Jackdaws ditch friends to gain food but stick with family, study finds

A pair of jackdaws trying to access food during the study
The scientists presented wild jackdaws with a task in which access to tasty mealworms depended on which individuals visited together. Photograph: Josh Arbon

Blood may be thicker than water when it comes to humans relationships – and it appears that the same is true of jackdaws after scientists found they readily switch friends to gain food but stick with family even at the risk of going hungry.

A study of jackdaw colonies in west Cornwall established that the small crows ditch old friends and make new ones if it helps them get rewards but stick with family through thick and thin.

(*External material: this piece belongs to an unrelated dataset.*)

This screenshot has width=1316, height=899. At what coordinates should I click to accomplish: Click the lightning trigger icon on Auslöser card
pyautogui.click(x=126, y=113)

The scientists presented wild jackdaws – highly gregarious birds – with a task in which access to tasty mealworms depended on which individuals visited together.

Though the birds soon switched friends to get the best rewards, they stuck with their offspring, siblings and mating partners (jackdaws pair for life) no matter the outcome.

The study, part of the decade-long Cornish Jackdaw Project, provides new insights on how some animals manage social relationships.

Alex Thornton, a professor of cognitive evolution at the centre for ecology and conservation at the University of Exeter’s Penryn campus in Cornwall, said: “We monitor hundreds of wild jackdaws, each of which is fitted with a tiny PIT tag – like the transponder chips used for pet cats and dogs – embedded in a leg ring.

“In this experiment we randomly assigned jackdaws to two groups – A or B – and programmed a pair of automated PIT tag-detecting feeders to provide mealworms only if individuals from the same group (AA or BB) visited together.”

If birds from different groups arrived together – A with B – the feeders would remain closed. Solo birds would get grain, but not the more desirable mealworms.

Thornton said: “The idea was to find out if they could readjust their social associations. They might have friends in the wrong group. Do you ditch them and start to hang out with individuals who are in the right group?

“The jackdaws turned out to be very strategic, quickly learning to ditch friends from the other group so they could get the best rewards. However, they made an exception when it came to their close relations even if they get nothing.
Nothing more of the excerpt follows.